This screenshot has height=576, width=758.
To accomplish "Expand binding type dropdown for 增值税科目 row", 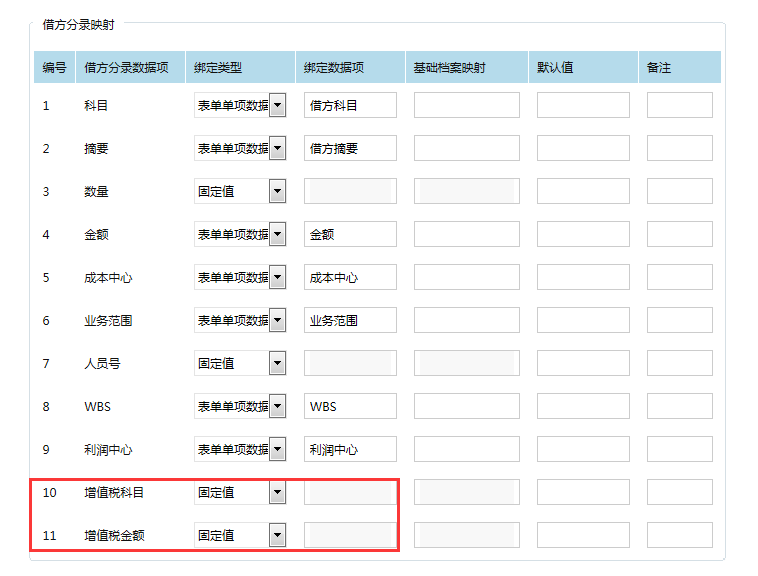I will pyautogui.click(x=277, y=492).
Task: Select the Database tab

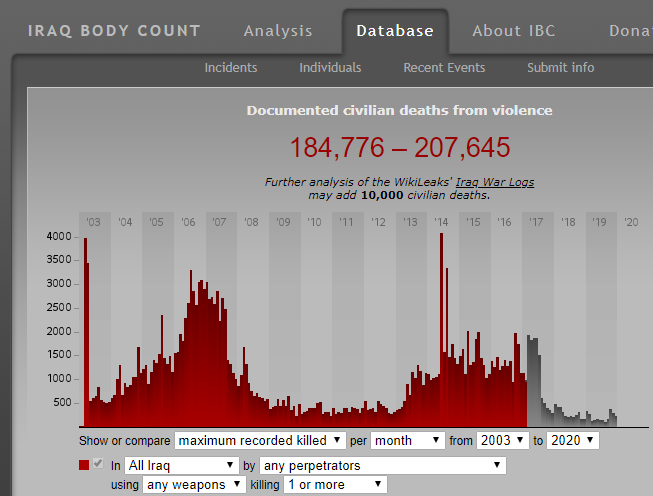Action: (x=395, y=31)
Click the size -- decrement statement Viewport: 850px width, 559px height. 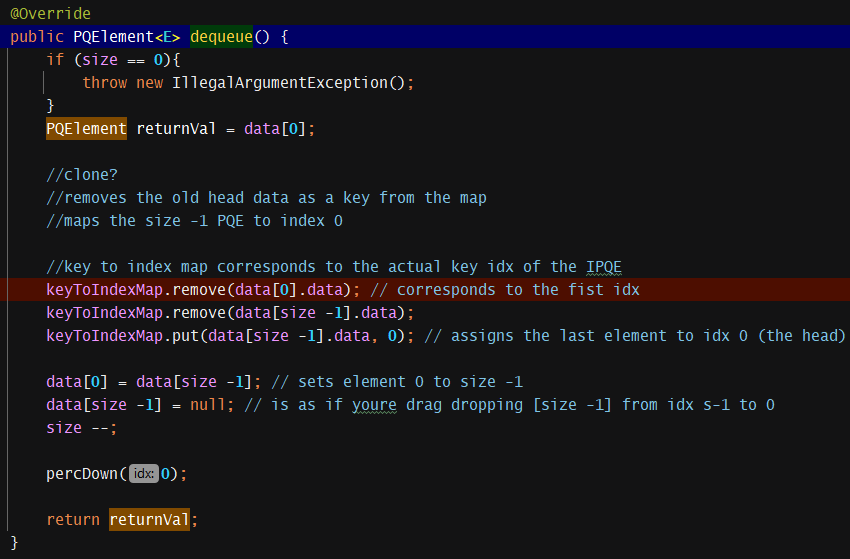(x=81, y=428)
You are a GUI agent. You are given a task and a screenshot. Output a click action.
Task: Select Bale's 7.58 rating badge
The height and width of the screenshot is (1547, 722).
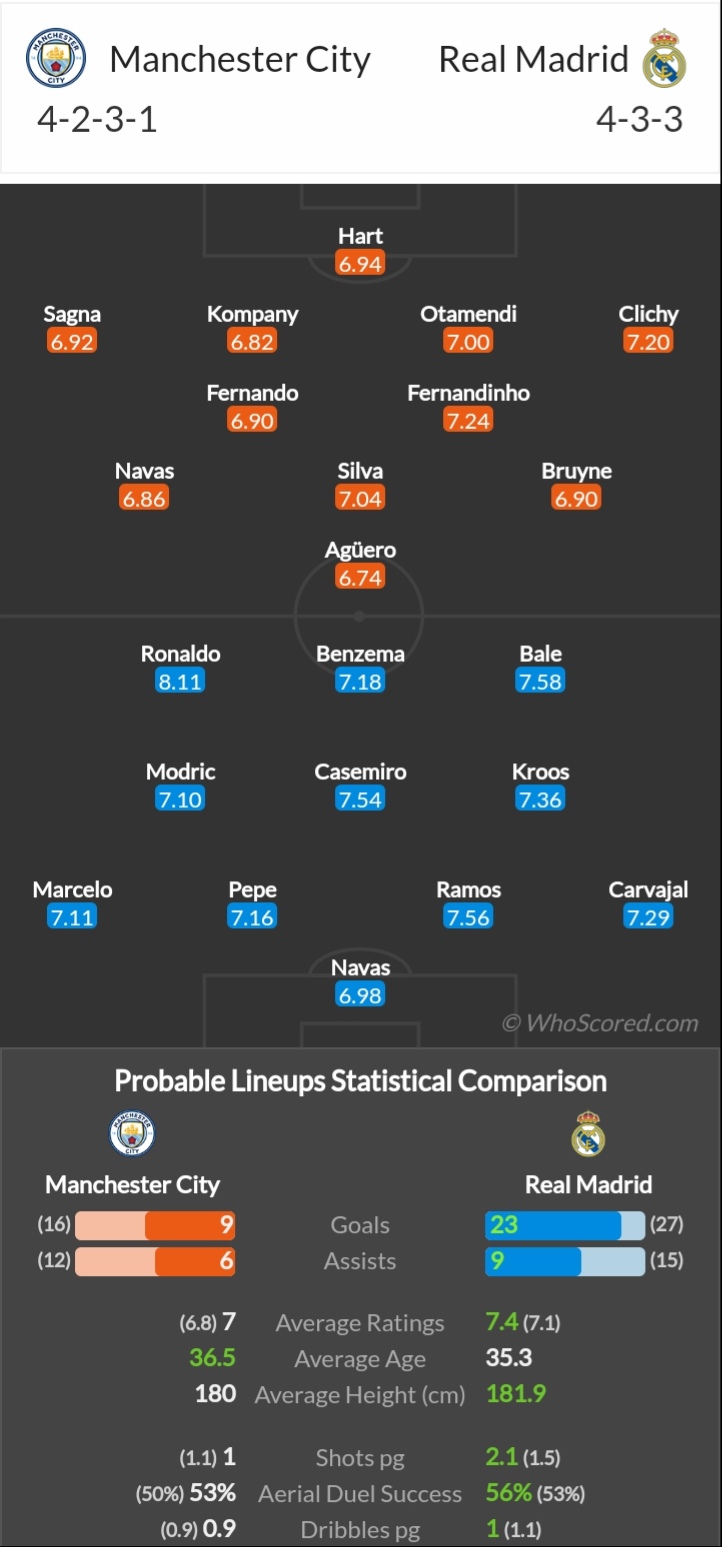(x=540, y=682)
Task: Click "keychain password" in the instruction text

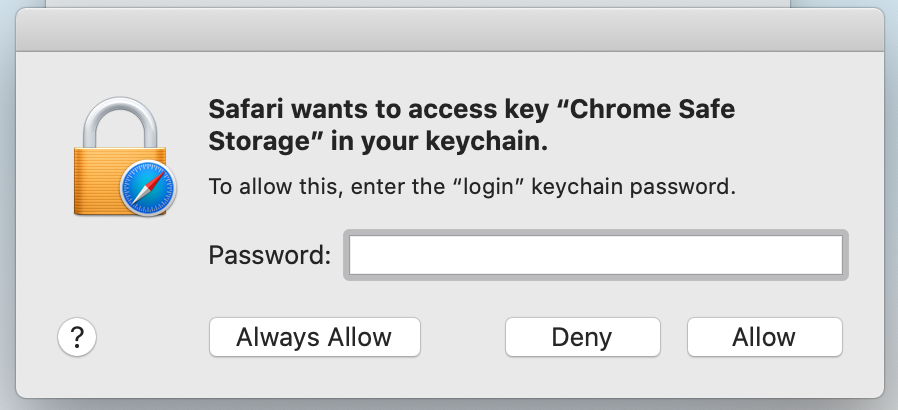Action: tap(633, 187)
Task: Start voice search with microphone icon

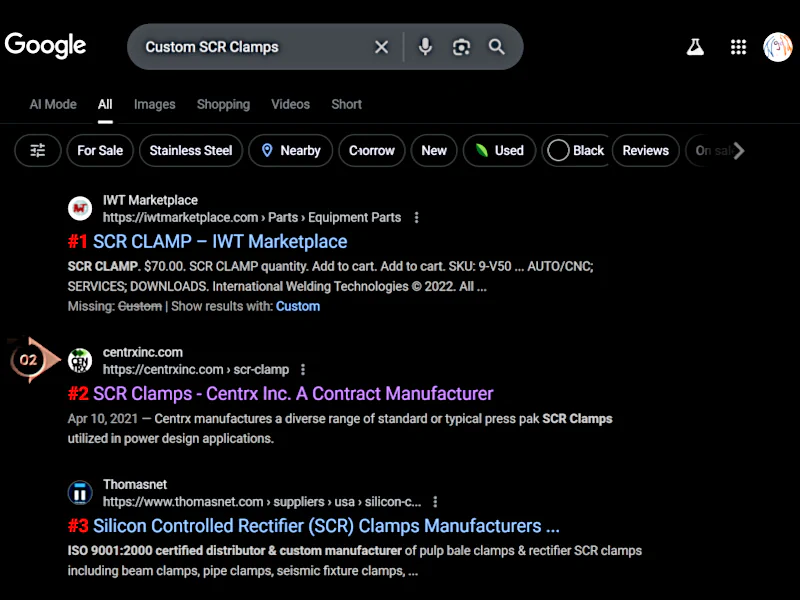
——
■ EXERCISE DIRECTIONS ■
Beginning with the line that contains "the instruction text", output each line of the material above through the last one exactly as it stands. Do not include the pictures.

■ OUTPUT BELOW ■
Task: Click "keychain password" in the instruction text

Action: tap(633, 187)
Task: Start voice search with microphone icon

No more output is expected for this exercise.